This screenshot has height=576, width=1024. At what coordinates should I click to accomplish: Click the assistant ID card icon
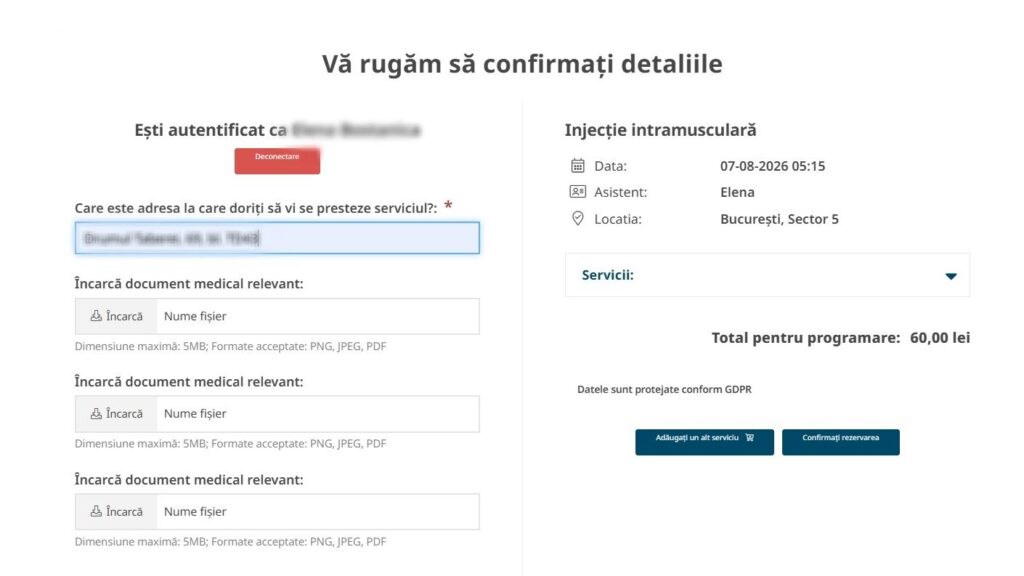pos(577,192)
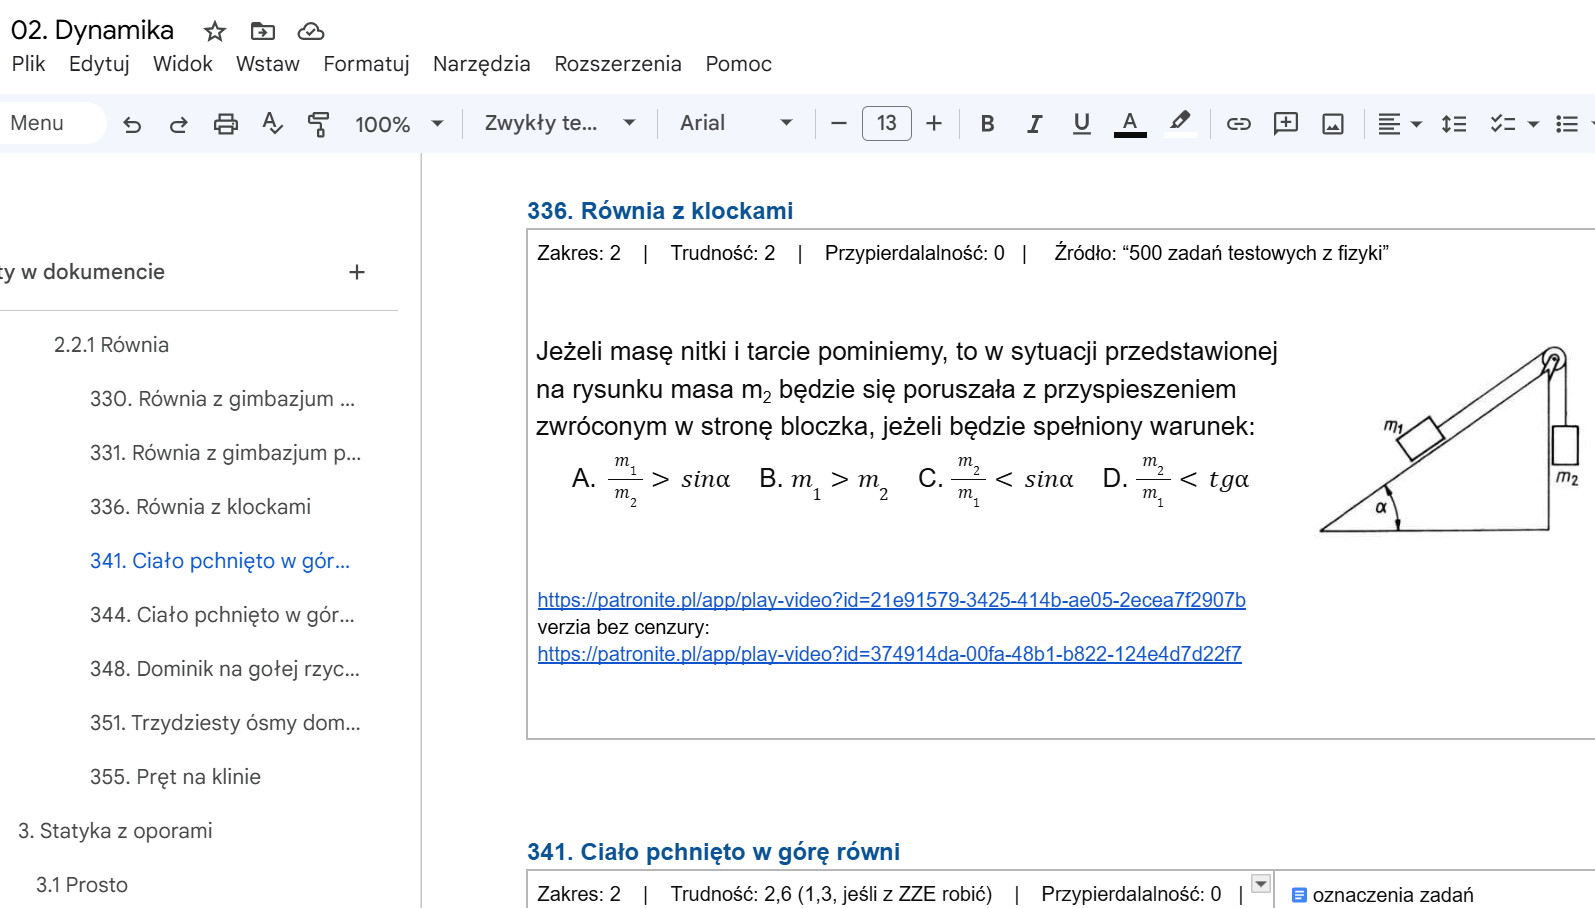Image resolution: width=1595 pixels, height=908 pixels.
Task: Add a comment using toolbar icon
Action: 1285,124
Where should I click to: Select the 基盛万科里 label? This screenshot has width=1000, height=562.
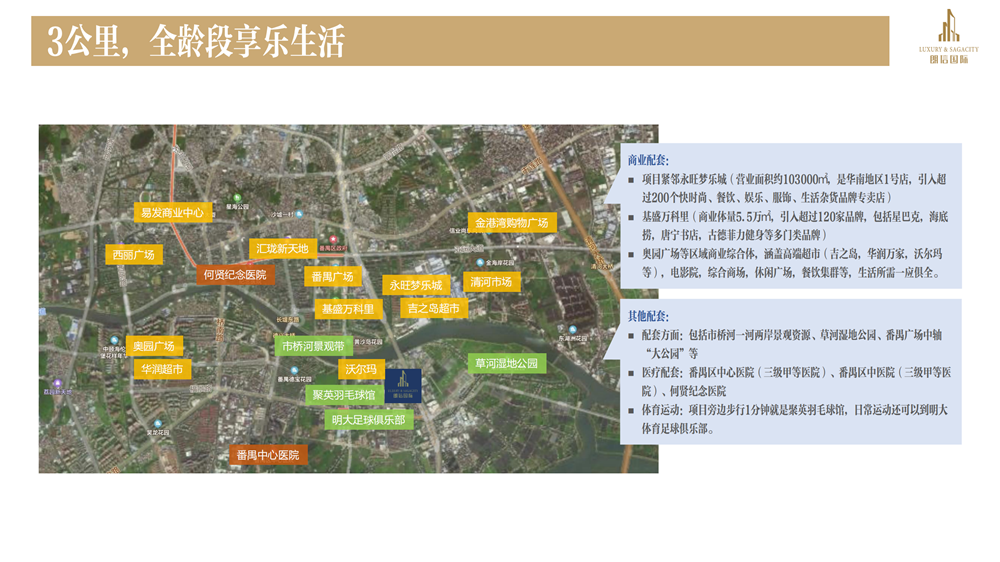pyautogui.click(x=348, y=309)
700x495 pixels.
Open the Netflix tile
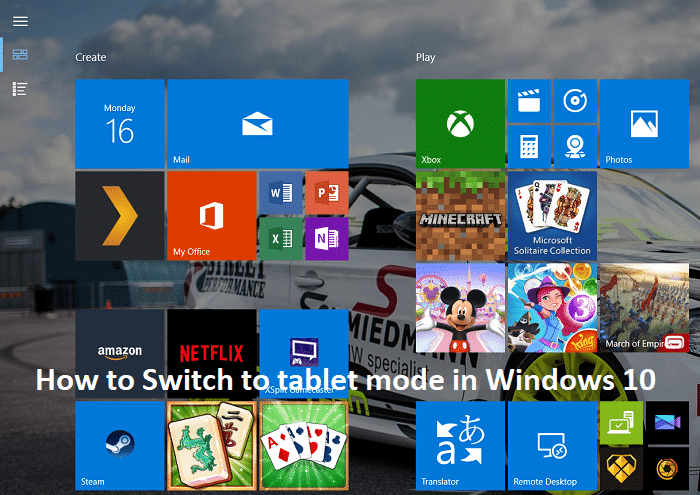[211, 351]
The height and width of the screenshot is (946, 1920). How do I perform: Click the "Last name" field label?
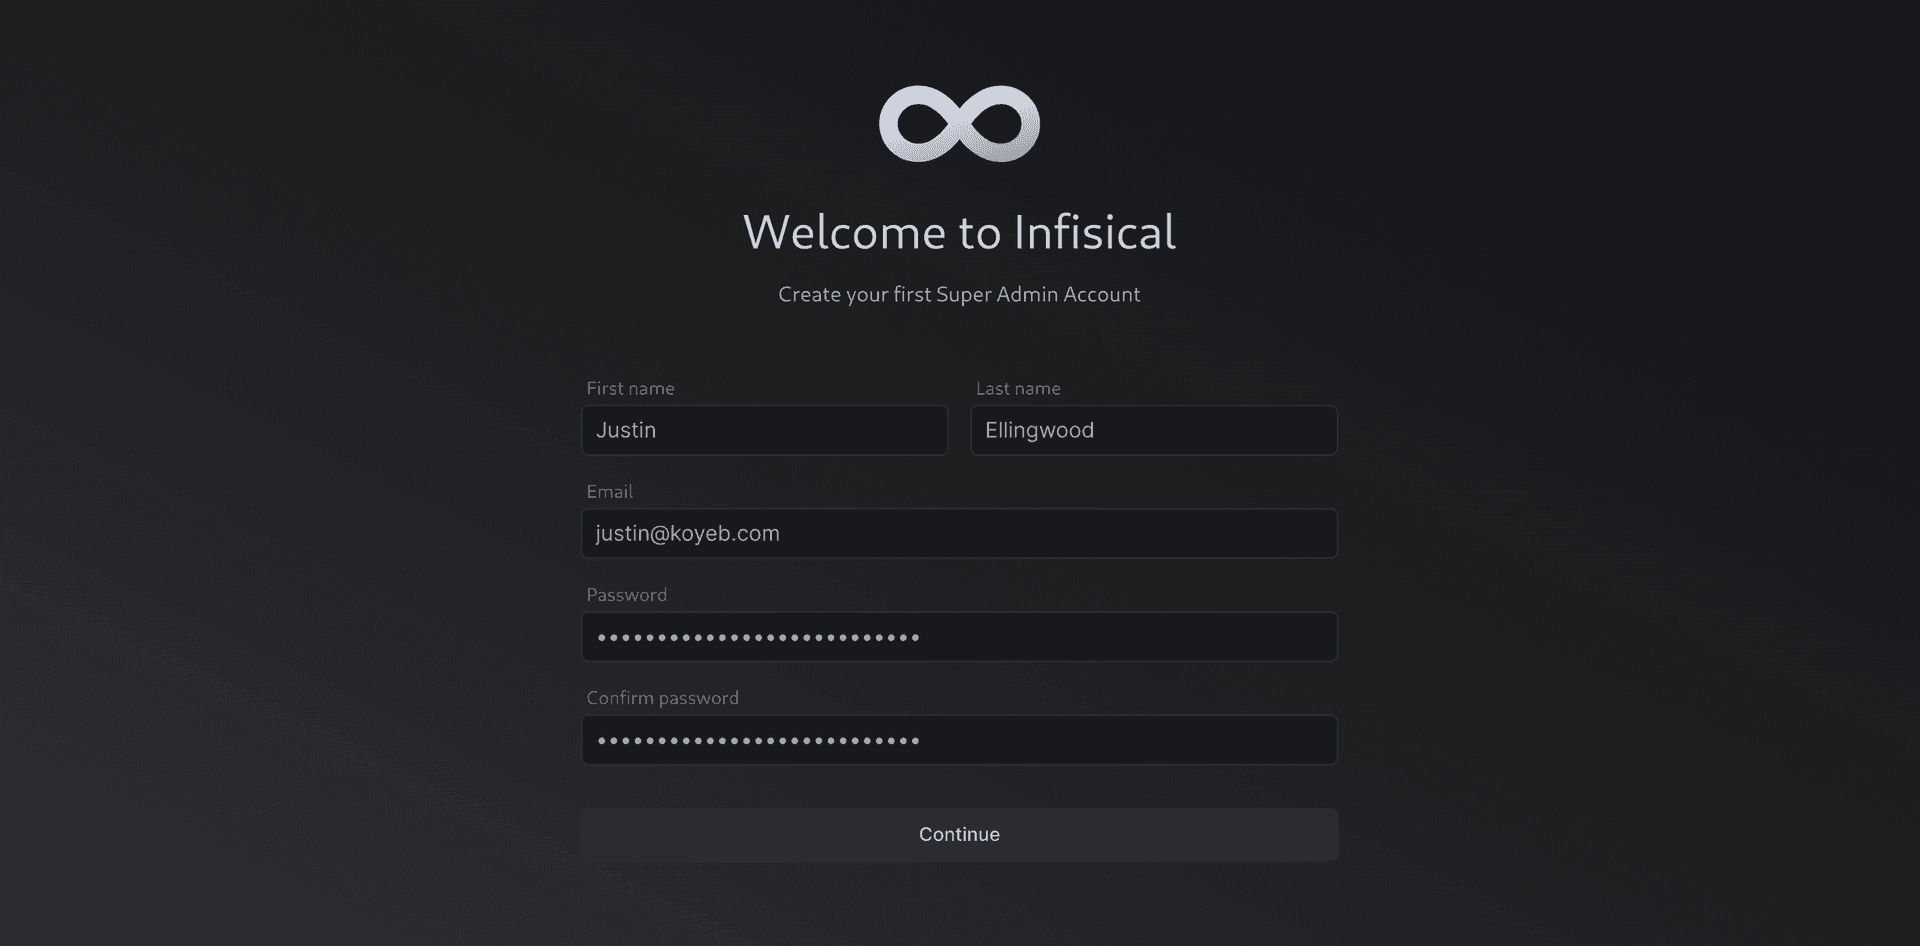[x=1018, y=388]
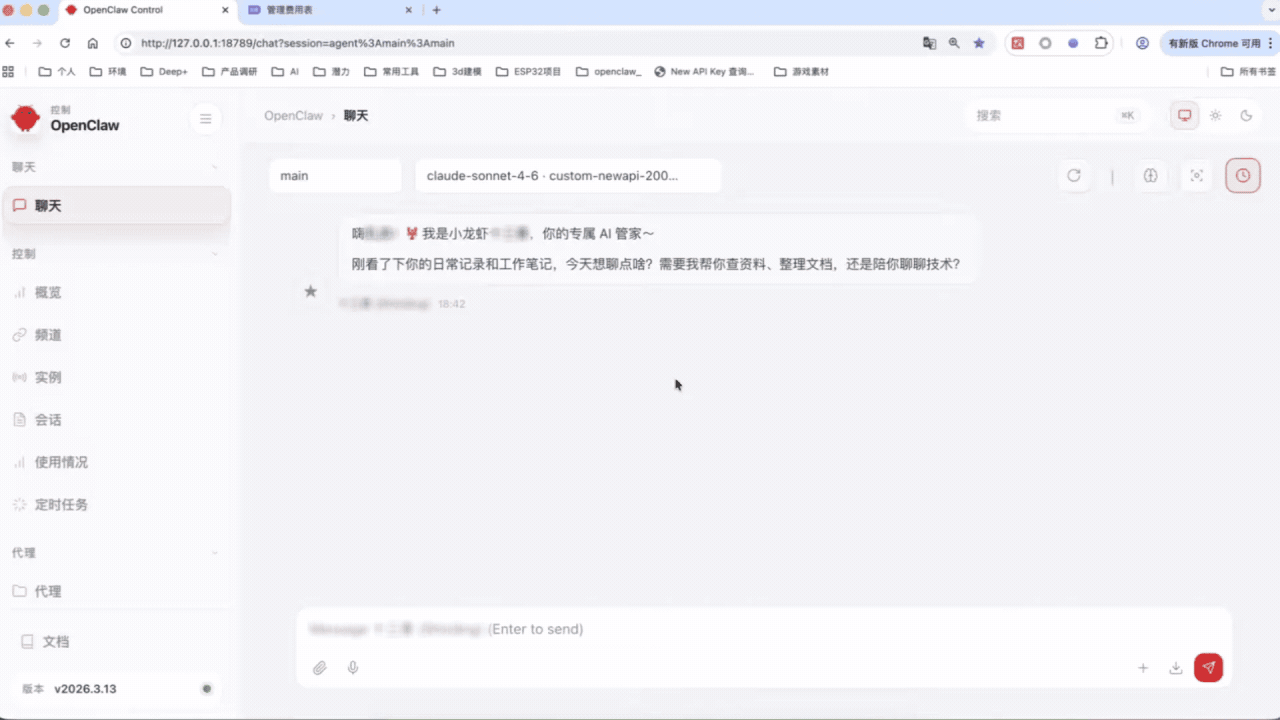Click the refresh chat icon
This screenshot has width=1280, height=720.
pos(1074,176)
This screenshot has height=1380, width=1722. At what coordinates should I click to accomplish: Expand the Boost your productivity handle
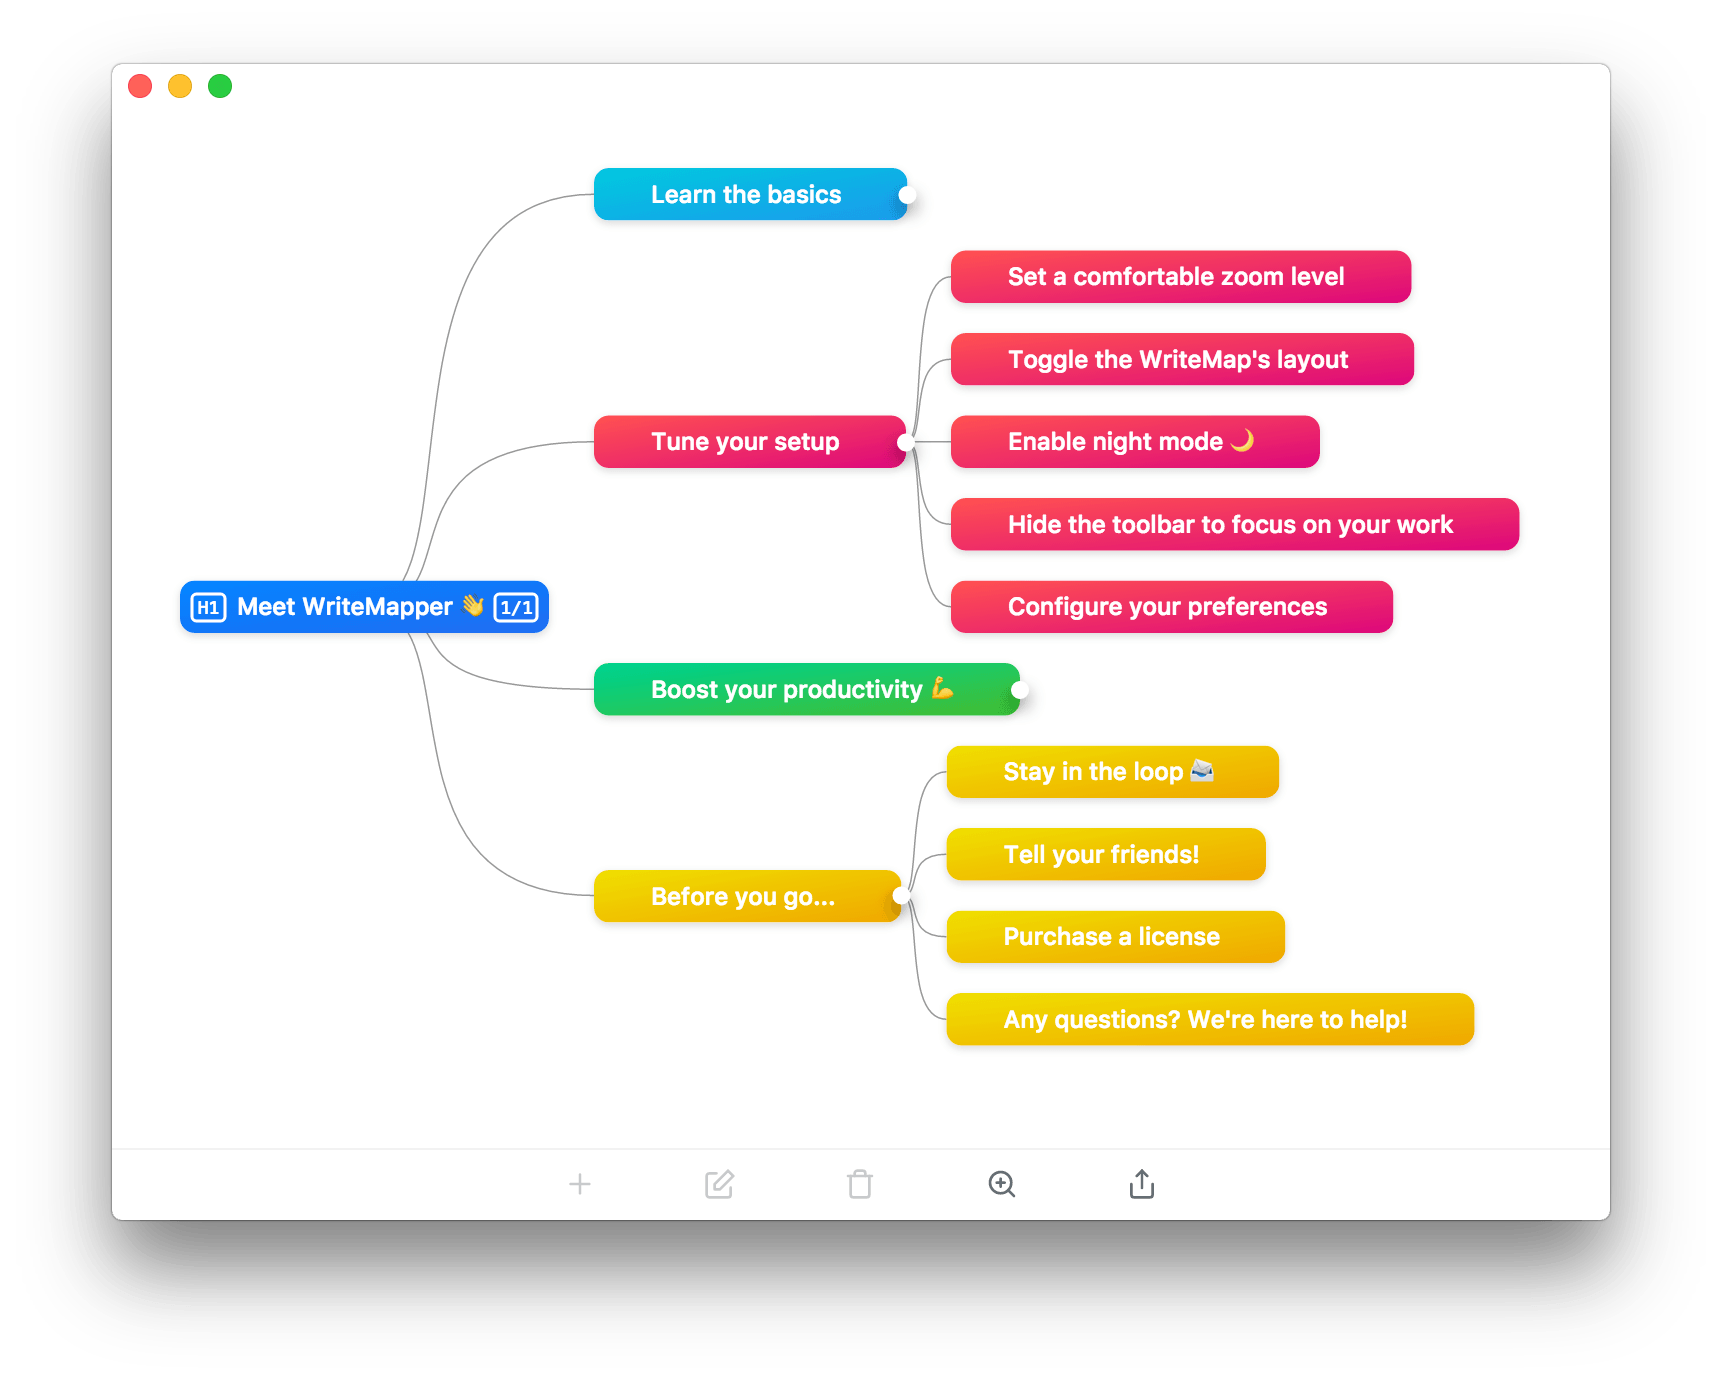pos(1019,690)
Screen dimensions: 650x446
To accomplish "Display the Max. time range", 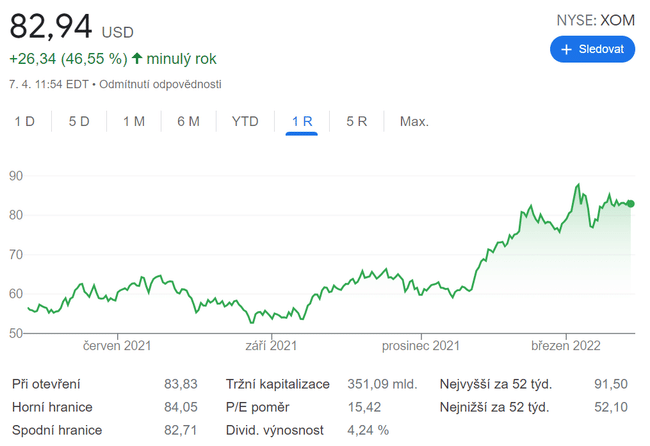I will click(x=414, y=121).
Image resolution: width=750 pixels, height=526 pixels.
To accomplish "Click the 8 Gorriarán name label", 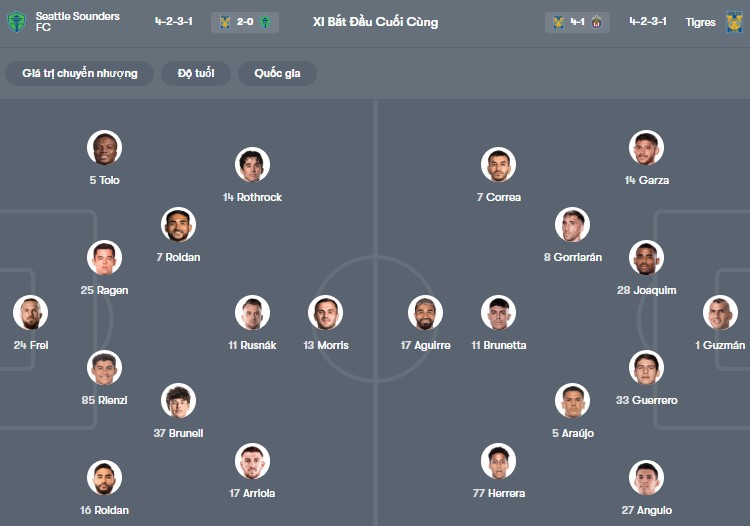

■ What you will do: Write out, word for word, the lines running from the one containing "Image resolution: width=750" to the end of the data above; the pictures are to be left out.

■ Answer box:
Image resolution: width=750 pixels, height=526 pixels.
To accomplish "Click the 8 Gorriarán name label", 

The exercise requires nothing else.